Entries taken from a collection

::::::::

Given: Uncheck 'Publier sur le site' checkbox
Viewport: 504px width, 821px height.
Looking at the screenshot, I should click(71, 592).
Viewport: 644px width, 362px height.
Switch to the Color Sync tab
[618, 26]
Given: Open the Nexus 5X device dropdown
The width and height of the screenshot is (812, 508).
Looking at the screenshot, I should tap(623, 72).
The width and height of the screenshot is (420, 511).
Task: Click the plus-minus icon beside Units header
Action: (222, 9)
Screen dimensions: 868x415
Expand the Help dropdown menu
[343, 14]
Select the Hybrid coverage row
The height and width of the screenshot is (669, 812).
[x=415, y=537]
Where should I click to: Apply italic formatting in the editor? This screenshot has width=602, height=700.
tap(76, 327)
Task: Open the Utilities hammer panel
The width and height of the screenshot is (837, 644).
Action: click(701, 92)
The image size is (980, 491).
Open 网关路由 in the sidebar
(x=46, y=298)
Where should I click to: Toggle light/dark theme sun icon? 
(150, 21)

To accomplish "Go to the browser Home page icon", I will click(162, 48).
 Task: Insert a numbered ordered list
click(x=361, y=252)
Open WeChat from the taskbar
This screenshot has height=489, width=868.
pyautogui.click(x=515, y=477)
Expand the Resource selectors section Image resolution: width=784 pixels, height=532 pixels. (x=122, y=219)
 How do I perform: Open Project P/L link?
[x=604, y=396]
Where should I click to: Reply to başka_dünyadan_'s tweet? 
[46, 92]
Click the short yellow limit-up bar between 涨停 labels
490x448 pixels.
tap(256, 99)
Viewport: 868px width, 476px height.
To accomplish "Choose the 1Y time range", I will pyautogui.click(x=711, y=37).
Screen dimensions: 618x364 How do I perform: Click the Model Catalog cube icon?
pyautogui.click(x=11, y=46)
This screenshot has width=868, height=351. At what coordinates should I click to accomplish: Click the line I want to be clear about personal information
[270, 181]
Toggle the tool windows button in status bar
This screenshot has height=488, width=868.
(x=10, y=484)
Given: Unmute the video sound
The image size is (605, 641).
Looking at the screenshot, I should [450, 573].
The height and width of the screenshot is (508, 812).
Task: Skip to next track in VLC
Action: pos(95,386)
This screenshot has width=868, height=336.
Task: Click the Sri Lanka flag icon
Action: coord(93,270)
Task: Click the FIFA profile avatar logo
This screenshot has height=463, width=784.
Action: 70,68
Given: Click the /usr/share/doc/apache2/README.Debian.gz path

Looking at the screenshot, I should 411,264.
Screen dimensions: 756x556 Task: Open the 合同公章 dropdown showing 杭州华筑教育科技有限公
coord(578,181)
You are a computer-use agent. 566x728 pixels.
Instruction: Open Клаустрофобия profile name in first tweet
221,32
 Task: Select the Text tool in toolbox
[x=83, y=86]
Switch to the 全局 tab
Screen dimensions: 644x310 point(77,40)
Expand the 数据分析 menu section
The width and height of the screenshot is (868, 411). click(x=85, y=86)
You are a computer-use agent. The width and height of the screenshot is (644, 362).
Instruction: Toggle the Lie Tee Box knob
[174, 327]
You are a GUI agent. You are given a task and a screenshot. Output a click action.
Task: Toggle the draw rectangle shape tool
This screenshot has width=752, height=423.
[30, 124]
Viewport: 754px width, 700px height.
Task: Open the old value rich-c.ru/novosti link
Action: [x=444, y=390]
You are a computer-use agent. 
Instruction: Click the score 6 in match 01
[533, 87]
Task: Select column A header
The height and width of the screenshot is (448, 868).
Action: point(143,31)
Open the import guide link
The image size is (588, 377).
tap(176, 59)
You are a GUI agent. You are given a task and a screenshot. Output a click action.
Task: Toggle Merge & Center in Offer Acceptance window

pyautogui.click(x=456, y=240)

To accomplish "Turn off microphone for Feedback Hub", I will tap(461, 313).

::::::::

Return all lines from the entries that contain the string "will".

To accomplish "Go to the browser Home page icon", I will click(162, 48).
To accomplish "Choose the 1Y time range", I will pyautogui.click(x=711, y=37).
To accomplish "Turn off microphone for Feedback Hub", I will tap(461, 313).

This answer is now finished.